Exercise requirements — Please put the entries into a JSON list of strings, one string per line, skipping blank lines. Begin at the line that contains "You are a GUI", stop after the last line of the entries, and leave the pictures out.

Exercise inputs —
▬▬▬▬▬▬
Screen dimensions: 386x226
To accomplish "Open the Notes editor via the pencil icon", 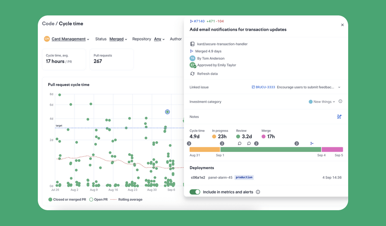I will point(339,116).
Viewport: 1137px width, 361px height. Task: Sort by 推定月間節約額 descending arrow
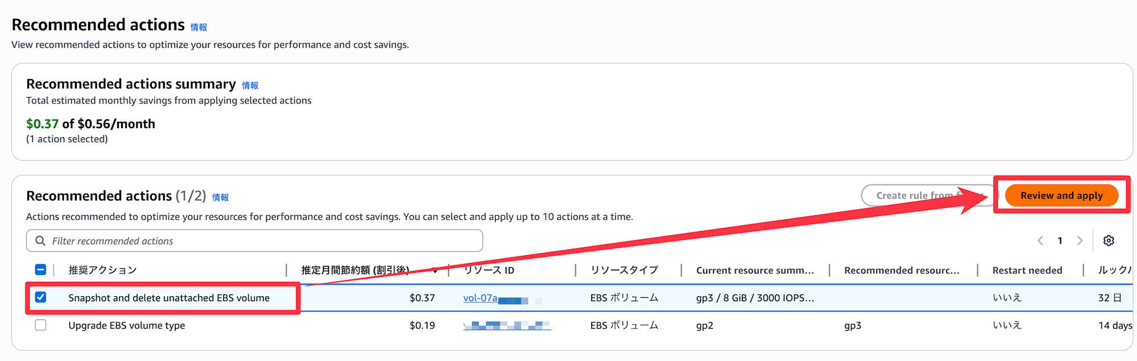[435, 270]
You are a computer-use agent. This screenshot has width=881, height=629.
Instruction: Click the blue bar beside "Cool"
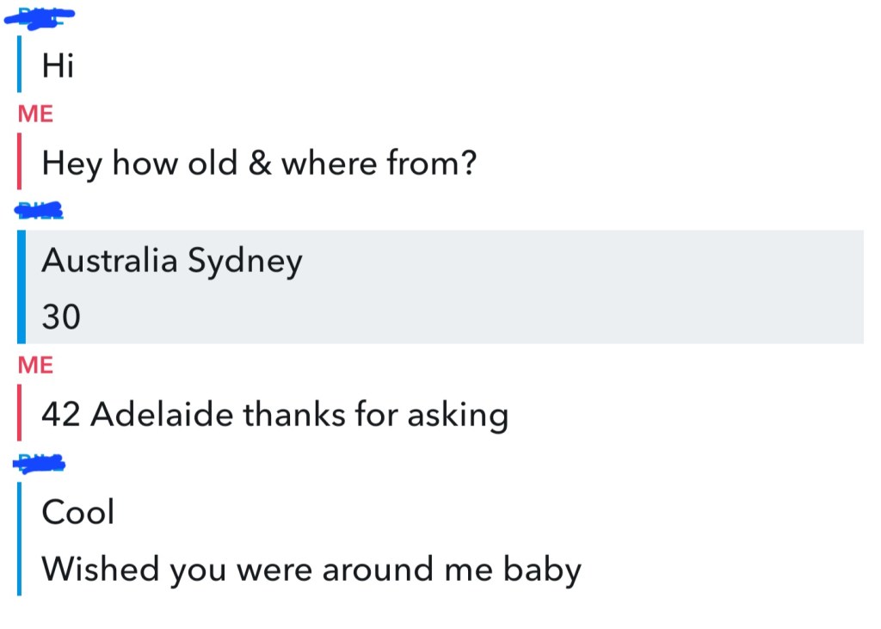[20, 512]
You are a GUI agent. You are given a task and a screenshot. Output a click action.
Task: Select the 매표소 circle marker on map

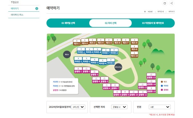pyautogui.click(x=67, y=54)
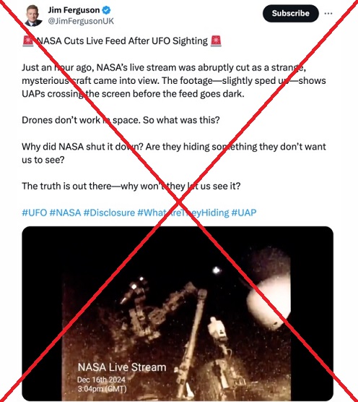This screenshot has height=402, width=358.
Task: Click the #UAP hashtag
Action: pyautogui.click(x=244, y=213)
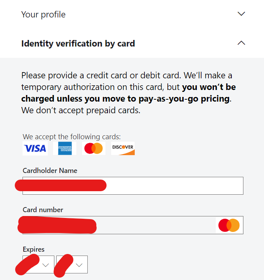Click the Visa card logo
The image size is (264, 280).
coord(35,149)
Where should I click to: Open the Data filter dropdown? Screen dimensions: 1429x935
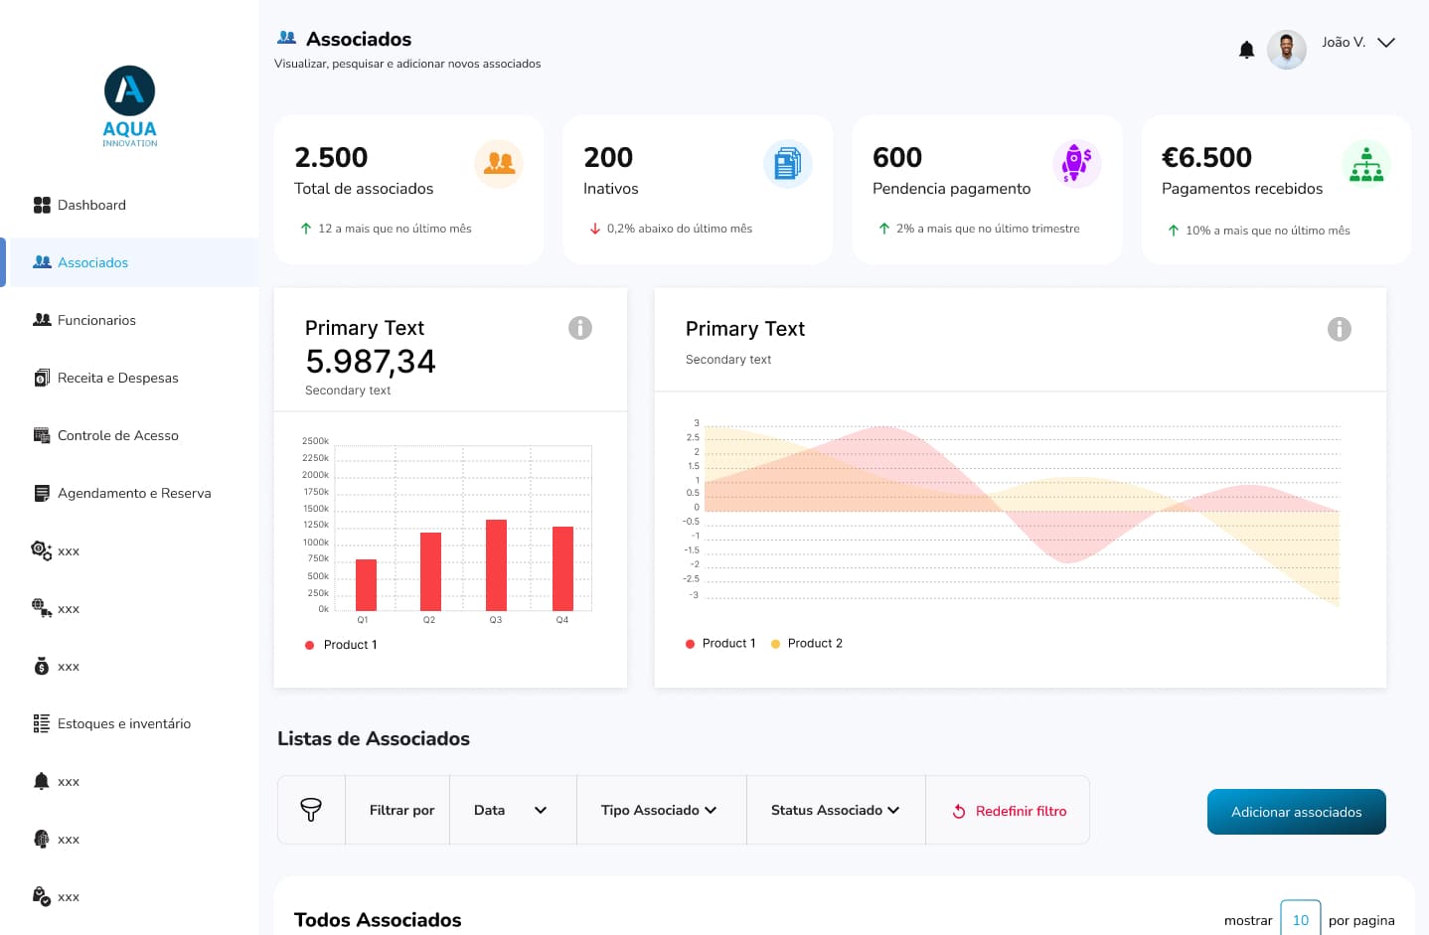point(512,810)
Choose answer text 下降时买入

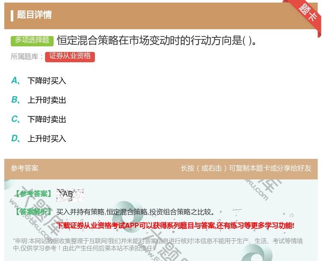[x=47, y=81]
▬▬▬▬▬▬
Output of the task —
[
  "You are a GUI agent. You are given a task and a screenshot. Output a click action.",
  "Task: Select the 매표소 circle marker on map",
  "pyautogui.click(x=67, y=54)",
  "This screenshot has height=402, width=358.",
  "Task: Click the #UAP hashtag",
  "Action: pyautogui.click(x=244, y=213)",
  "Click the Visa card logo",
  "The image size is (264, 280).",
  "coord(35,149)",
  "Where should I click to: Open the Data filter dropdown? Screen dimensions: 1429x935",
  "point(512,810)",
  "Choose answer text 下降时买入",
  "[x=47, y=81]"
]